■ **TASK PROMPT**
Beginning with the line that contains "The width and height of the screenshot is (1366, 768).", print each line to the end of the data exactly. Omit the pictures.

** Opening INFORMATION GIVEN block **

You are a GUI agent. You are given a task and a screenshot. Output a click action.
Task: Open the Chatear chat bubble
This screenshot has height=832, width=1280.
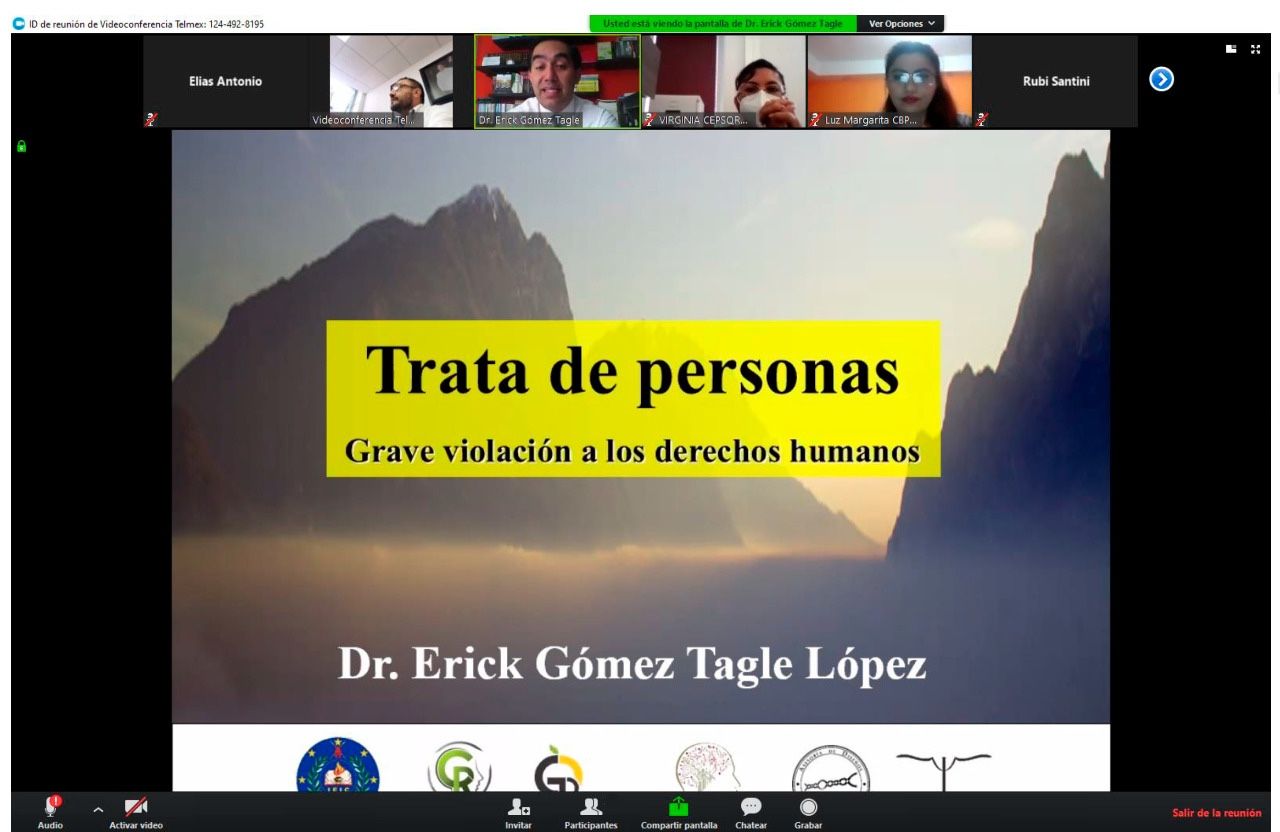(x=751, y=808)
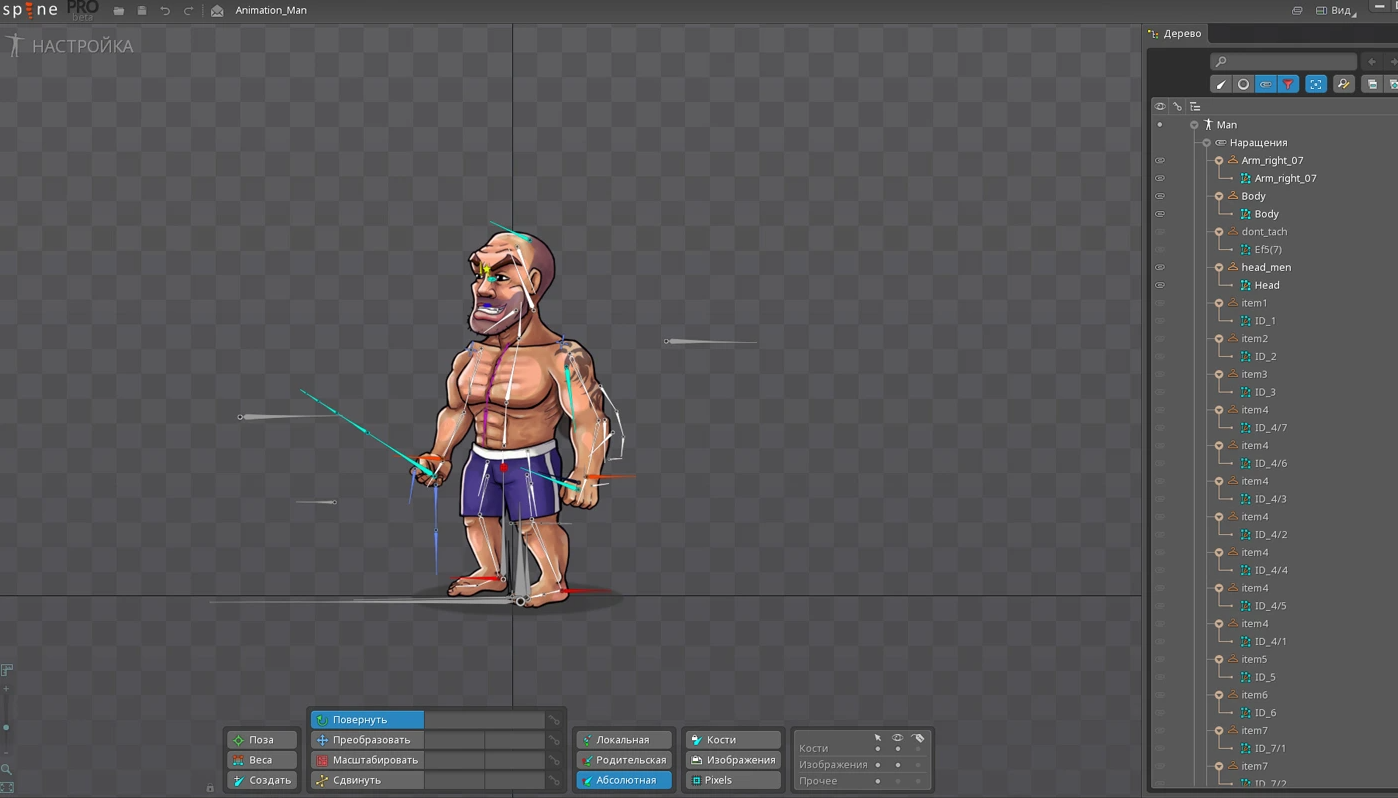Image resolution: width=1398 pixels, height=798 pixels.
Task: Toggle visibility of Body slot
Action: coord(1160,196)
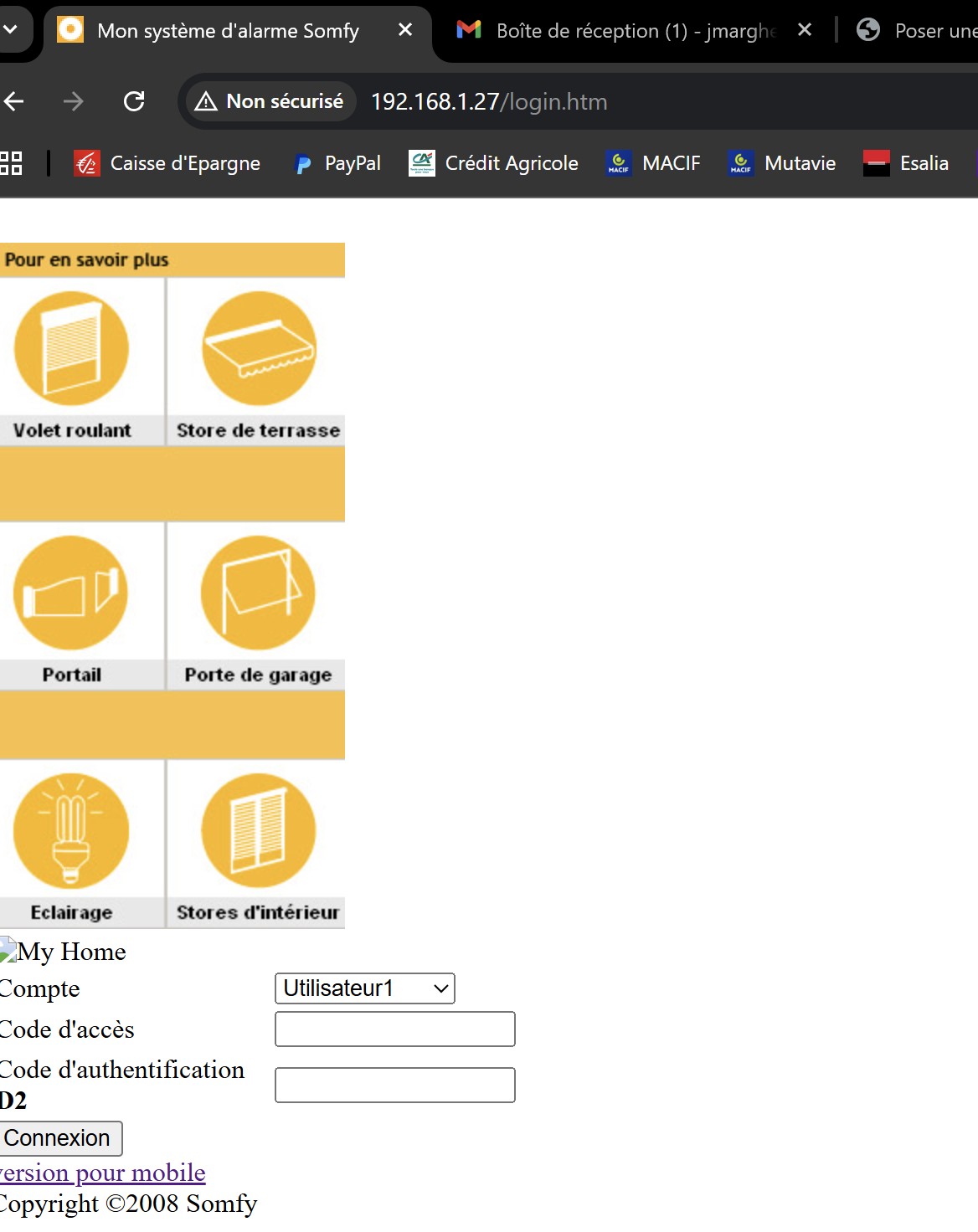The width and height of the screenshot is (978, 1232).
Task: Expand the Compte Utilisateur1 dropdown
Action: tap(364, 988)
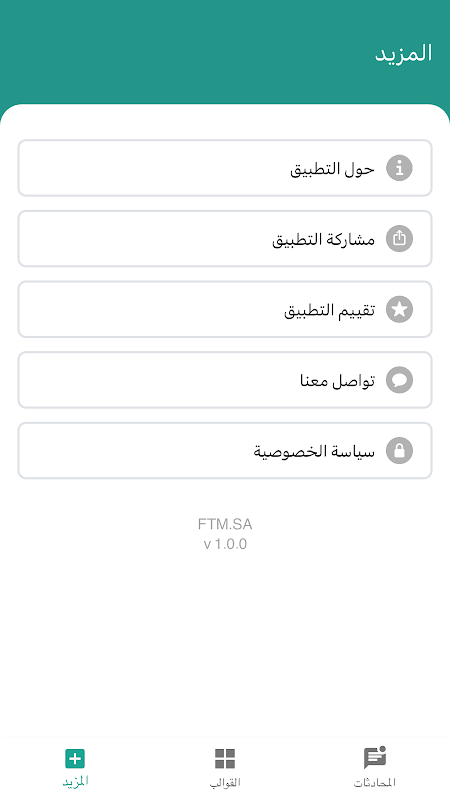Switch to the المحادثات tab label

374,782

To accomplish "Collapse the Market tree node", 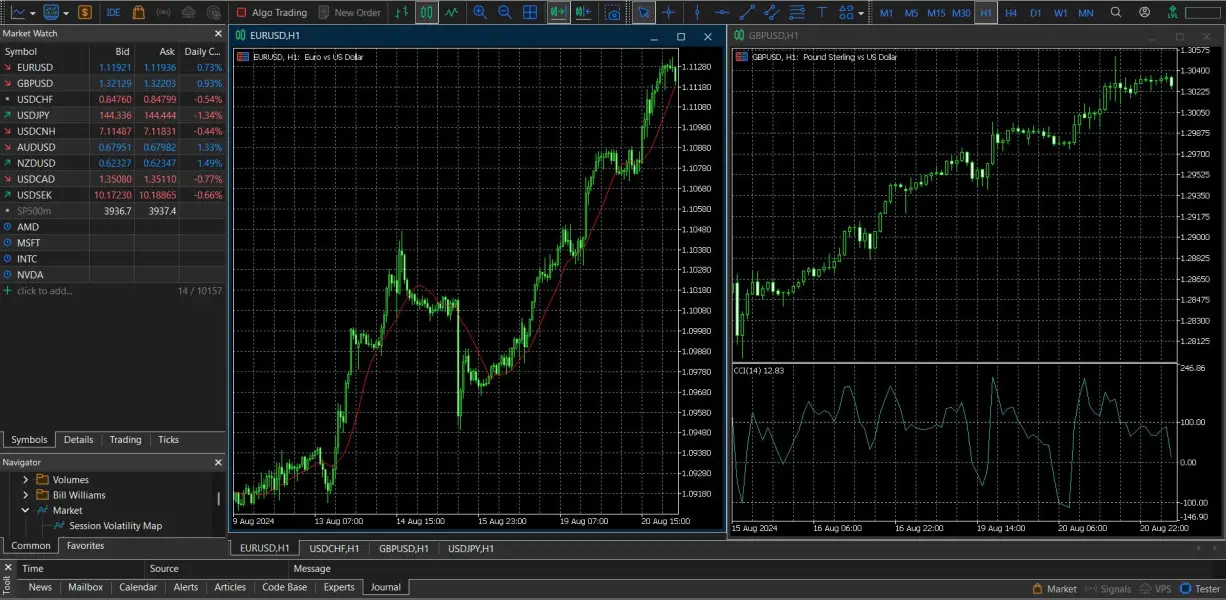I will point(25,510).
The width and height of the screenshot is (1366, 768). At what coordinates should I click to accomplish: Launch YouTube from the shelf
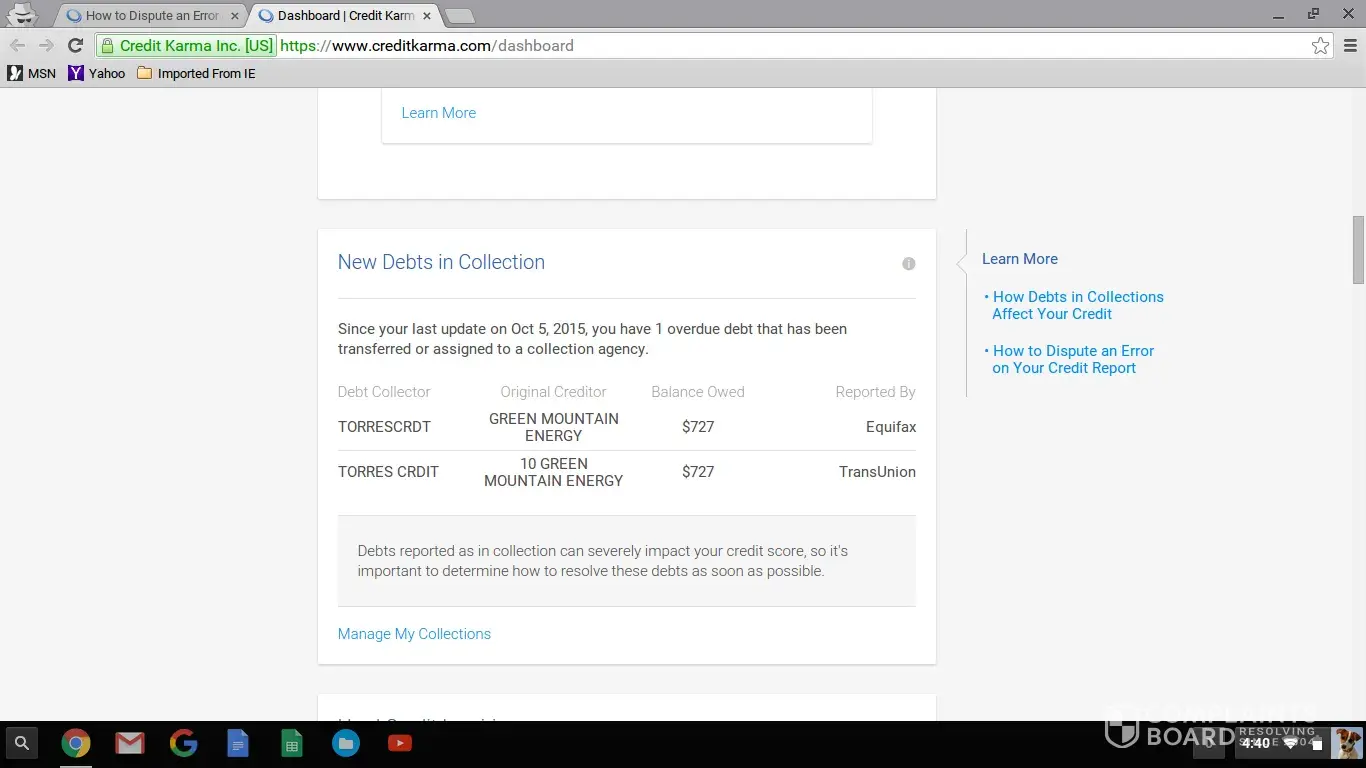point(400,743)
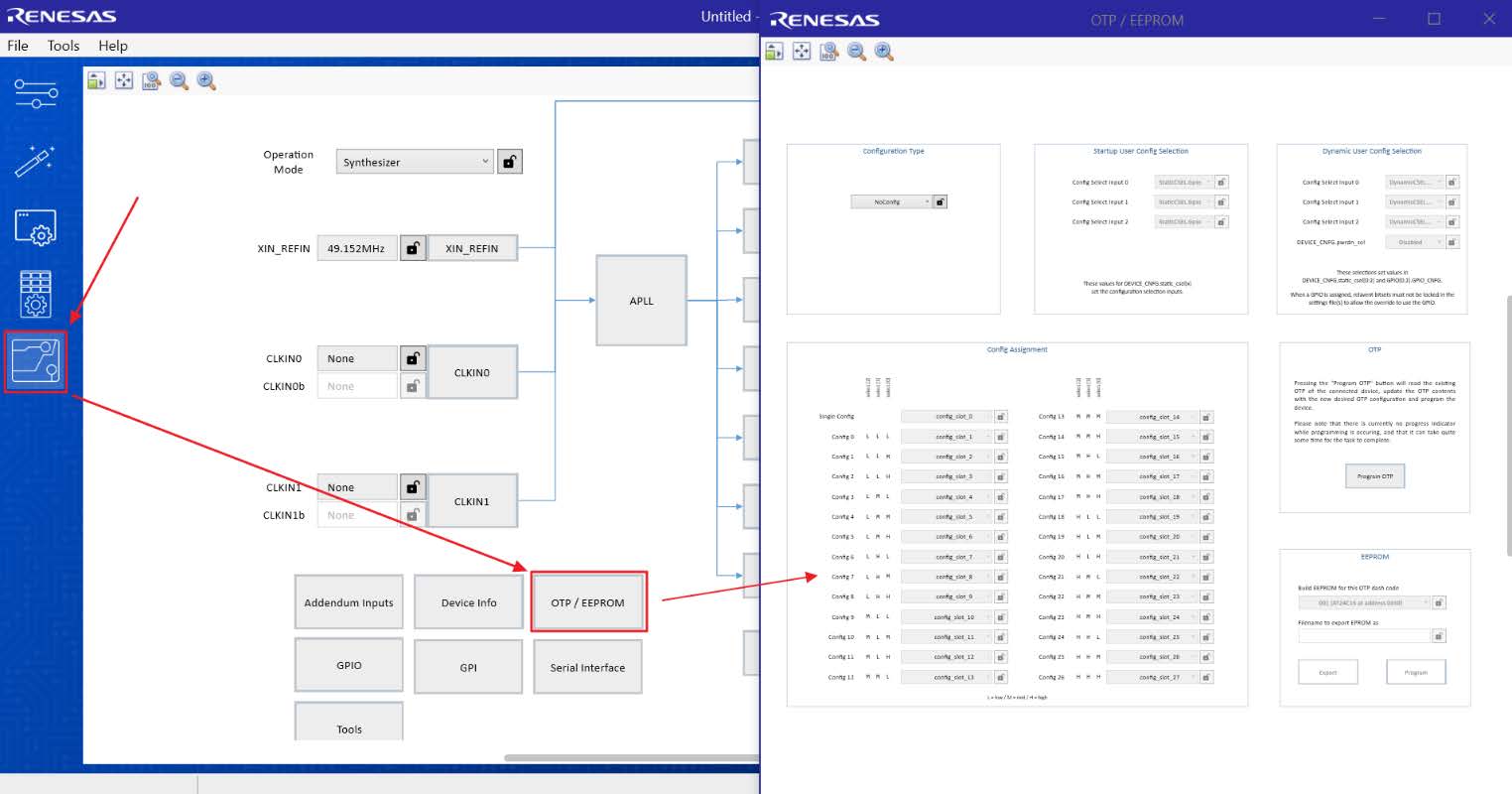
Task: Open the magic wand wizard icon
Action: point(35,161)
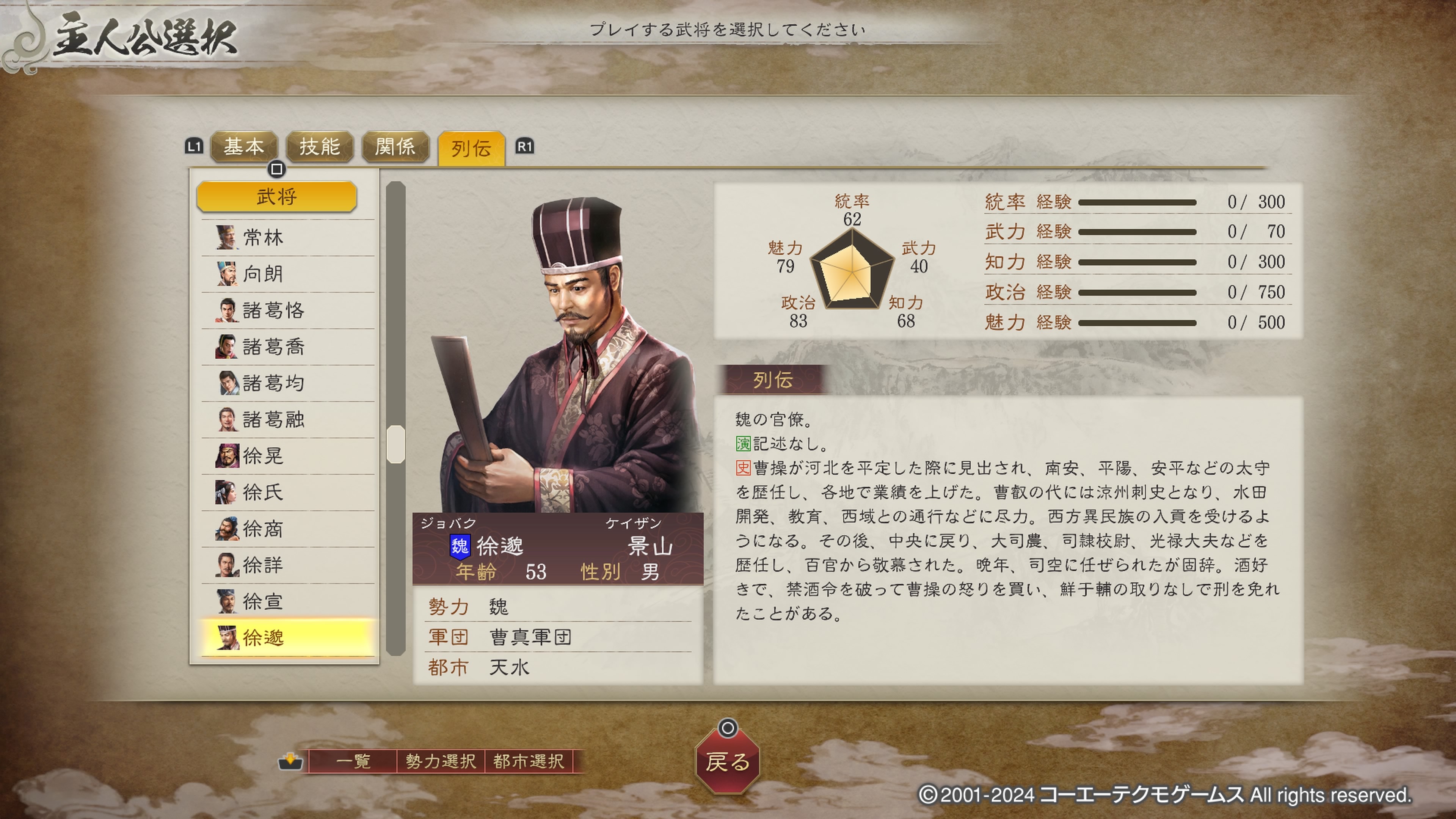The image size is (1456, 819).
Task: Click the square button icon above 武将
Action: pos(276,168)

** Closing INFORMATION GIVEN block **

■ **SOLUTION TO THE EXERCISE**
The width and height of the screenshot is (1366, 768). At what coordinates should I click to accomplish: Launch YouTube from the shelf
point(400,743)
Task: Open the magic wand wizard icon
Action: point(35,161)
The image size is (1456, 819).
Task: Click the square button icon above 武将
Action: pos(276,168)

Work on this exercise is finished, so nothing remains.